Margaret Morton is the director of the Creativity and Free Expression team, and has supported grantmaking in the arts and other forms of cultural expression.

Margaret joined the foundation in 2015. Previously, she was deputy commissioner of the New York City Department of Cultural Affairs, where she oversaw funding for arts and cultural program activities and capital infrastructure. She also served as the department’s general counsel, in which capacity she devised new frameworks for grant programs, designed development resources to support arts administrators, and implemented a new model for addressing the affordability of space for artists.

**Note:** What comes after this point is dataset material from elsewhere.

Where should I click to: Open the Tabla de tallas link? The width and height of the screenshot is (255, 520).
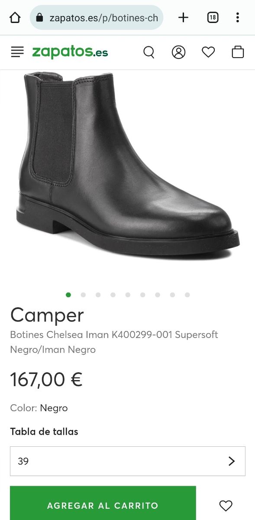click(x=44, y=432)
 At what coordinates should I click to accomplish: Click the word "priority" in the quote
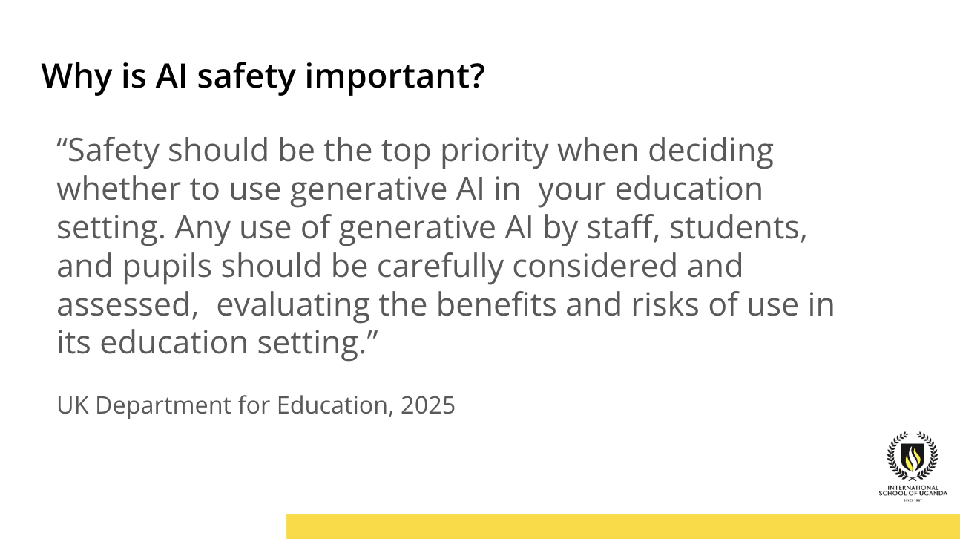pyautogui.click(x=495, y=151)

In addition, she guided large-scale capital funding initiatives for cultural institutions, including Lincoln Center for the Performing Arts, Brooklyn Academy of Music, and BRIC Arts/Media Center.

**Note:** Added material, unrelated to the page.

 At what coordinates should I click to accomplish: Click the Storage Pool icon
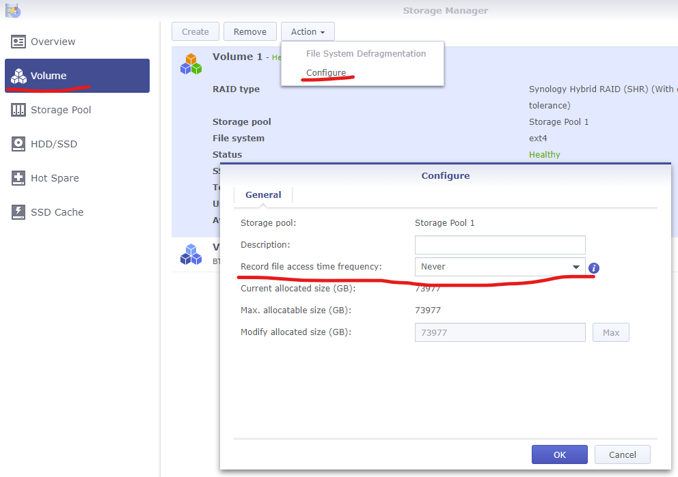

Prior to her work in the arts and cultural sector, Margaret served as counsel to the US Senate Committee on the Judiciary, where she helped enact civil rights legislation and worked on immigration reform and judicial nominations. She also managed education, labor relations, and the equal employment opportunity portfolio for the New York State court system.

Margaret was a founding member of the East Harlem School at Exodus House and has been active on the Art Law Committee of the New York City Bar Association. She was a member of the New York City Lobbying Commission and is currently an appointee of the chief judge of the state of New York on the Commission on Judicial Nomination, which screens candidates for the New York Court of Appeals.

Margaret earned her juris doctorate from Georgetown University Law Center and her bachelor’s degree, in dance and American history, from Barnard College.